But, more amusingly, I can only imagine the thoughts that ran through her head when she noticed not only a large hurricane barreling straight for South Carolina, but also a gigantic pencil looking like a Stylus of God sticking out of the sky apparently erasing South Carolina from the map.

"Dear Lord, Joseph, get the sharpeners! This thing means business. Do we know if our storm shelter is eraser proof? GAH! THERE'S NO TIME MAN, THERE'S NO TIME!"

I haven't responded to her yet, but I'm betting my reply will be none too light on the sarcasm (in extraordinary circumstances such as these, you are allowed to bite back, I think) and contain the basic sentiment of: "sorry you didn't take the time to look at one sentence of the story before freaking out, and sorry for piquing your interest and getting you to read our newspaper."

But at least she liked the article, when she finally did read it.

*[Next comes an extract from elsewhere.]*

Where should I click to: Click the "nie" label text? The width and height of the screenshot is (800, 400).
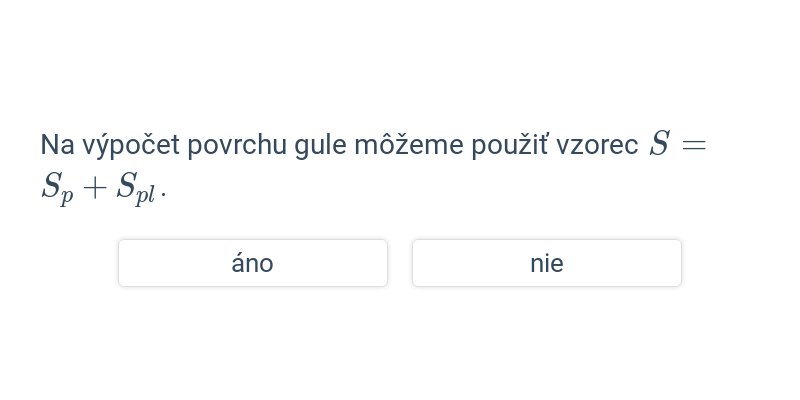(x=547, y=263)
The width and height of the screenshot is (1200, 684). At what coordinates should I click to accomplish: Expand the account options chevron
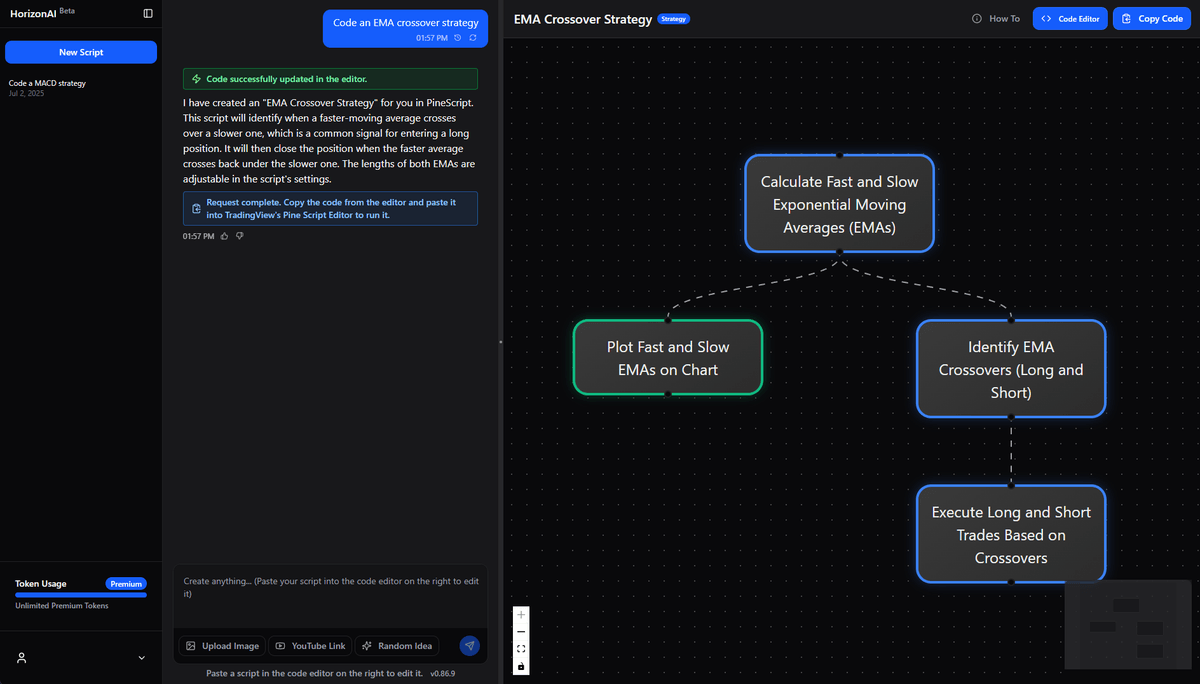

This is, however, the first time I've been compared to Orson Welles. But maybe not the last?

Wednesday, September 3, 2008

Beware the Rhombus of Ambivalence


My favorite hurricane term by far: The Cone of Uncertainty. It just sounds so ... so ... calamitously chaotic. Say it in that deep, portentous, "thunder throat" Don LaFontaine voice: "In a world where everything is certain, one cone will change the face of predictability ... forever."

CUT TO Hilton Head Island, exterior, day:

Civilian 1: "Watch out! A gigantic geometric embodiment of precariousness is headed this way!"
Civilian 2: "If only we knew where it was going!"

This is not to be confused with the Cone of Silence, or the Fortress of Solitude or the Sea of Tranquility, the Rhombus of Ambivalence, the Quadrilateral Conundrum or (a rare, yet unspeakably terrible weather event) Schrödinger's Dodecahedron.

The Cone of Uncertainty is also the most accurate geometric-related term to define my life right now. I'm, like, 100 miles deep into the cone, being constantly rapped on the skull by the shifting black lines of the edges. Just like the storm, there's all the exogenous (VOCAB WHAT) factors at work. But at least I'm not on Hispanola. They never get the Cone of Uncertainty. All they ever see is the Cube of Unspeakable Devastation and Mud Slides.

Tuesday, September 2, 2008

To Arms! To Arms!

Hurricane Strike Force Action Team: ASSEMBLE!


We've been teased by storms before, so everyone is preparing for this one while trying not to get too worked up into a frenzy. But it does certainly appear Hurricane Hanna (Carroll) is on track to jam herself right up our noses by the weekend. Everyone here is amping up towards full newspaper disaster battle mode — filling the car with gas; buying bottled water; sending templates to our sister paper in Columbia; sparring each other in preparation for a bare-knuckle fight with Geraldo, the usual. Then, when Go Time arrives, everyone gets sent off into their different teams and battle stations to form a perimeter of reporting around this tropical beast. It's kinda like Voltron. Five teams of reporters, each with their separate missions, dispatched to locate the five hidden robot lions in Beaufort County that will join together to form one newspaper. Go team!

I've been meandering through thoughts all day trying to figure out what I would take if we have to evacuate. The good thing about being young and perpetually transient is you don't have much stuff to worry about. I know I'll grab my computer, photo albums and journals. I might also want to bring to safety a few of the more irreplaceably ironic thrift store T-shirts, my Super Nintendo, some Kerouac, paper versions of clips (though who knows why) and the rest of the bottle of Absinthe sitting in my cupboard. It could, after all, be a very boring time sitting in the emergency operations center waiting for the storm to clear.

Then again, business reporter (and apparent amateur meteorologist) Jim Faber keeps telling me this storm is a piece of trash that he won't even think twice about. He's predicting light rain, tops, just like what happened with Ernesto in 2006 when everyone freaked out only to be greeted by a sprinkling of a storm. He will not, he informed me, be packing up his life-size George H.W. Bush cutout, because he refuses to give this storm the satisfaction of watching him evacuate.

But I'm packing up my Voltron lion key anyway. Just to be safe.